JR東日本グループは、グループ経営ビジョン「勇翔2034」の実現に向け「Suica Renaissance」を推進しており、第5弾としてSuicaの利用エリア統合と新改札ソリューションの導入計画を公表しました。2023年5月から導入を進めてきたセンターサーバー方式の新しいSuica改札システムが2026年度末に完了し、現在6つに分かれているSuica利用エリアをJR東日本全体で1つに統合します。これにより、Suica対応駅間でタッチアンドゴーのシームレスな乗車が可能になります。あわせて、Suicaの導入拡大が加速し、従来のエリア制約による不便解消が進みます。サービス開始日の詳細は今後案内されます。
全駅でのSuica利用実現に向けた新ソリューション
新しいSuica改札システムの完了により基盤が整い、2026年度末時点でSuica対応駅の割合は約60%になります。そのうえで、2030年度から「どこでも改札(仮称)」を先行導入し、2030年代初めに全駅100%でのSuica利用を目指します。どこでも改札は、SuicaカードやモバイルSuicaのタッチ処理をタブレット端末などで行う方式で、車両や駅に柔軟に設置でき、GPS機能により1台で複数駅に対応可能とされています。続いて、スマートフォンのGPS等を活用して入出場処理を行う「スマホ改札(仮称)」の実現を2030年代中頃に目指します。スマホ改札はモバイルSuica専用で、駅への機器設置を不要とし、サービス拡大を後押しします。
エリア統合で広がる利便性と地域DX
エリア統合により、これまでエリア境界をまたぐ乗降時に発生していた現金精算や入場記録の取り消し対応などの不便が解消されます。
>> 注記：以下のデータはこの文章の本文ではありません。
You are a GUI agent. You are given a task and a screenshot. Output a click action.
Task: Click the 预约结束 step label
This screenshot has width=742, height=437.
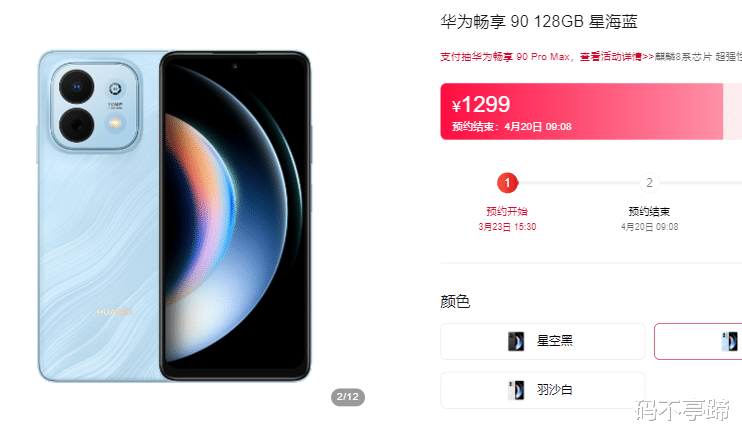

JR東日本全駅でのSuica利用が実現すれば、Suicaは移動と少額決済の手段から、生活に根差したサービスへ進化します。地域の新たな当たり前を創る「ご当地Suica」や、鉄道と生活ソリューションを組み合わせたクーポン活用が可能になり、地域のDXと生活のDXを促進します。なお、2026年度末には新たに32駅でSuicaが利用可能となる予定で、詳細や追加は決まり次第案内されます。Suicaは東日本旅客鉄道株式会社の登録商標です。